Owner Michael Kelly has built the firm over nearly three decades. Starting in 1981 with one bank — First Bank of Oak Park, from which the firm takes its name — Kelly built the company through acquisitions into the 46th biggest bank holding company in the U.S., according to Federal Reserve data, with more than $18 billion in assets.

But FBOP was hit hard in September 2008 when Treasury took over Fannie Mae (FNM, Fortune 500) and Freddie Mac (FRE, Fortune 500), the government-sponsored mortgage investors. Treasury’s decision to wipe out those firms’ preferred stock left numerous banks and insurers nursing losses. FBOP has also been hurt by its longtime focus on commercial real estate. FBOP posted a loss of $708 million for 2008.

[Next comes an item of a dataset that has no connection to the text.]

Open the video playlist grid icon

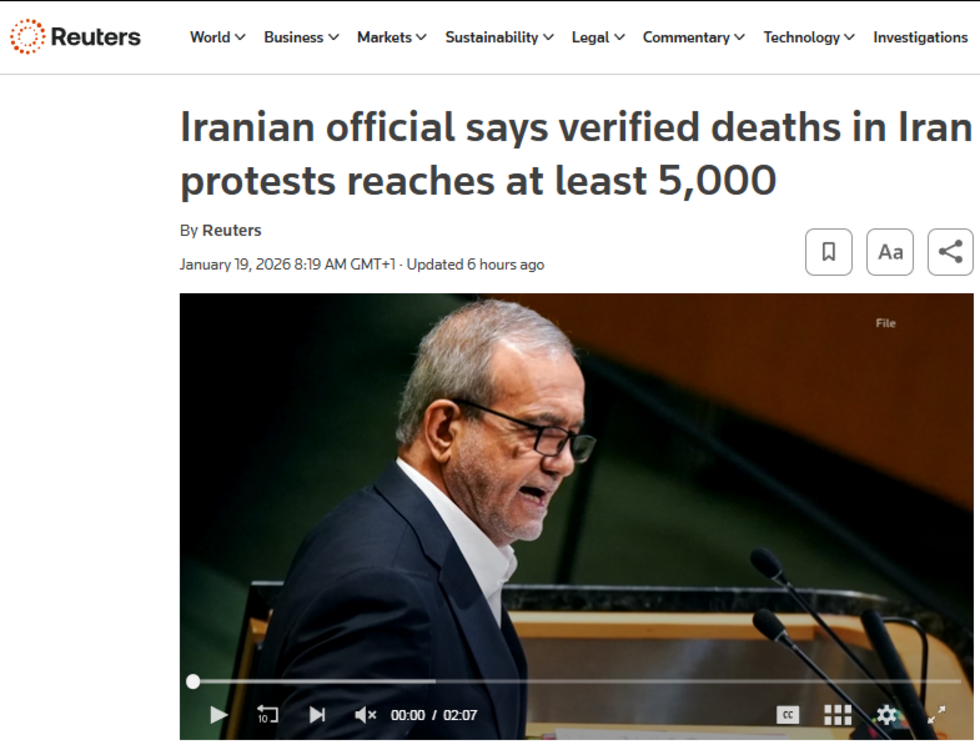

By the end of June, FBOP’s resources had dwindled so low that the firm ranked below 98% of similar bank holding companies in terms of tier 1 leverage ratio, a measure of bank capital.

In August, FBOP signed a so-called written agreement with the Fed that gave it a schedule to raise capital, improve risk management and reduce its concentration of commercial real estate loans. The bank was to submit a capital plan within 30 days.

But raising capital isn’t easy when banks have taken big losses and are looking at more of the same ahead, and FBOP hasn’t made any announcement on the status of its planned capital raise. The company didn’t return a call seeking comment.

Most banks that go on the FDIC problem list or are subject of enforcement actions survive — though two-thirds of the banks that have received prompt corrective actions this year have already failed.

But in numerous instances over the past year, regulators — facing deteriorating fundamentals at banks in a weak economy — have stepped in earlier than they might have planned.

Take, for instance, Irwin Financial, a holding company that owned two banks in Ohio and Kentucky.

It agreed Sept. 11 to a so-called cease-and-desist order from the Federal Reserve, which called for it to boost its capital by the end of the month.

A week later, regulators closed Irwin’s banks — at a cost of $850 million to the deposit insurance fund.